• [What to produce] Set down, character for character, everything in the records below from the line holding "Task: Click the yellow" down to the line holding "The image size is (451, 257).", and no other line.

• [Source material]

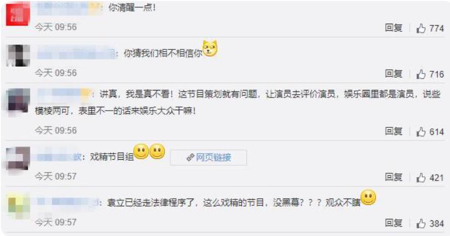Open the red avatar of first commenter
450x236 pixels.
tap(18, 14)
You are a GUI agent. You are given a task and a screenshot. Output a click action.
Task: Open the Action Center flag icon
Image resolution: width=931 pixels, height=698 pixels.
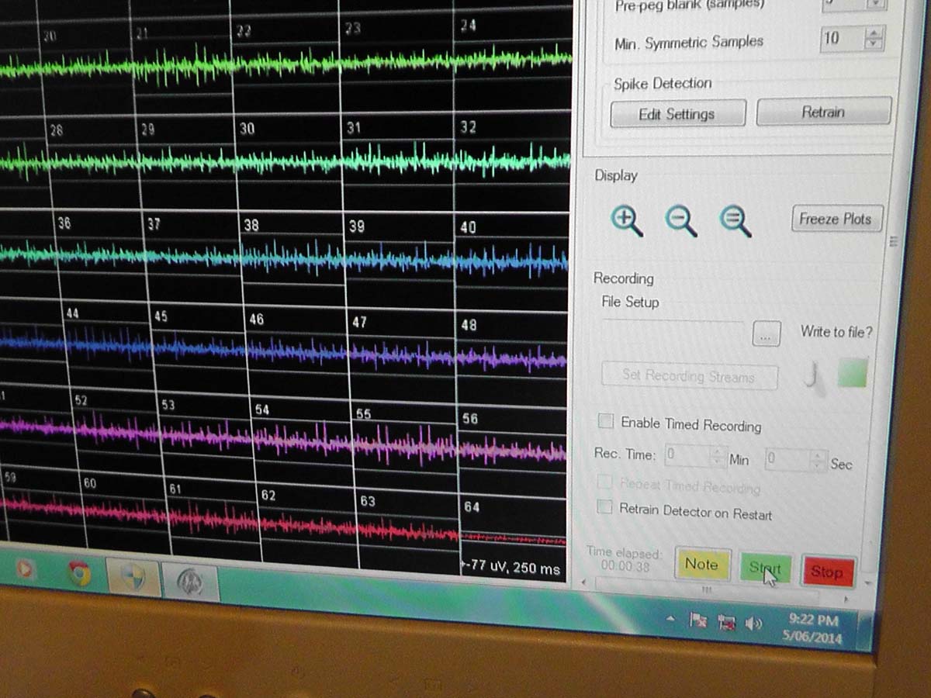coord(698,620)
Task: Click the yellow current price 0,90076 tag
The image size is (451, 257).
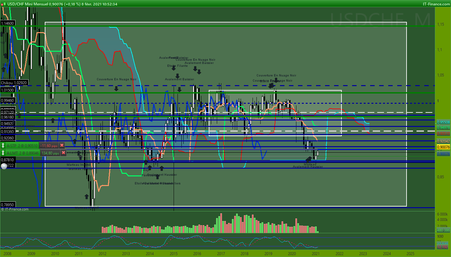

...

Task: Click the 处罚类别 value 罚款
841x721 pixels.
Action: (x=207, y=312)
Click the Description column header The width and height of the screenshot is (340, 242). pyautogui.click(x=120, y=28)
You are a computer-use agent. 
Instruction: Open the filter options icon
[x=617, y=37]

* * *

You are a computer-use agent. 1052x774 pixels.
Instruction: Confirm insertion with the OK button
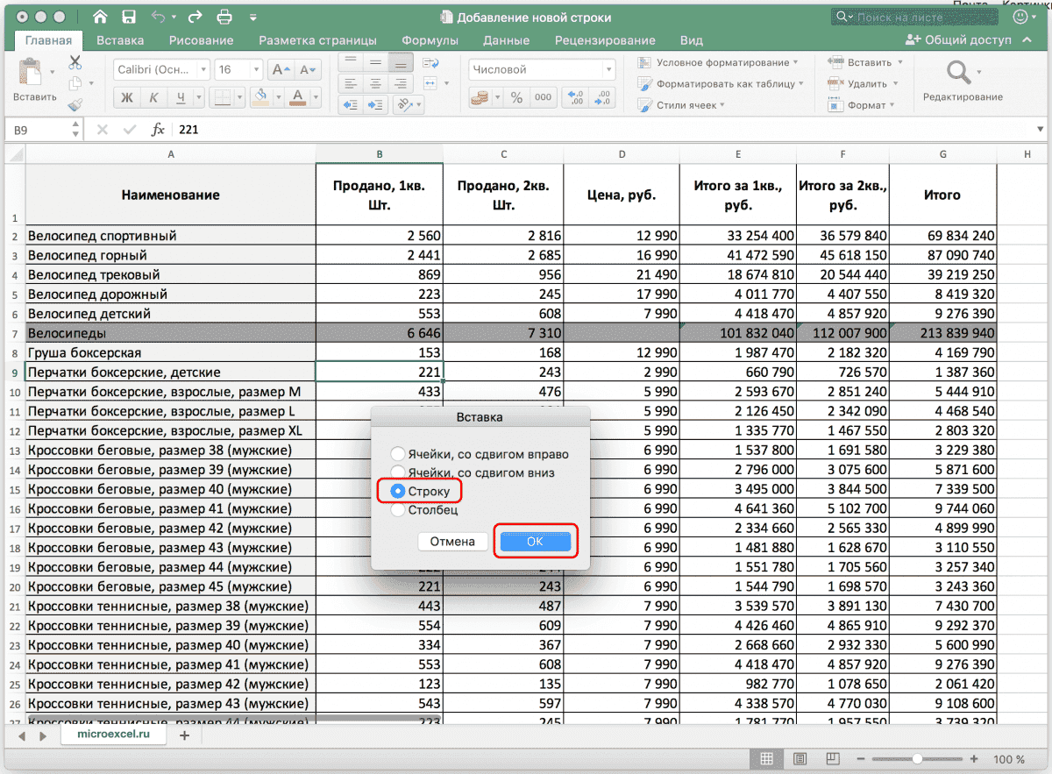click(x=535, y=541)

• [Written response]
Task: Click the yellow current price 0,90076 tag
The image size is (451, 257).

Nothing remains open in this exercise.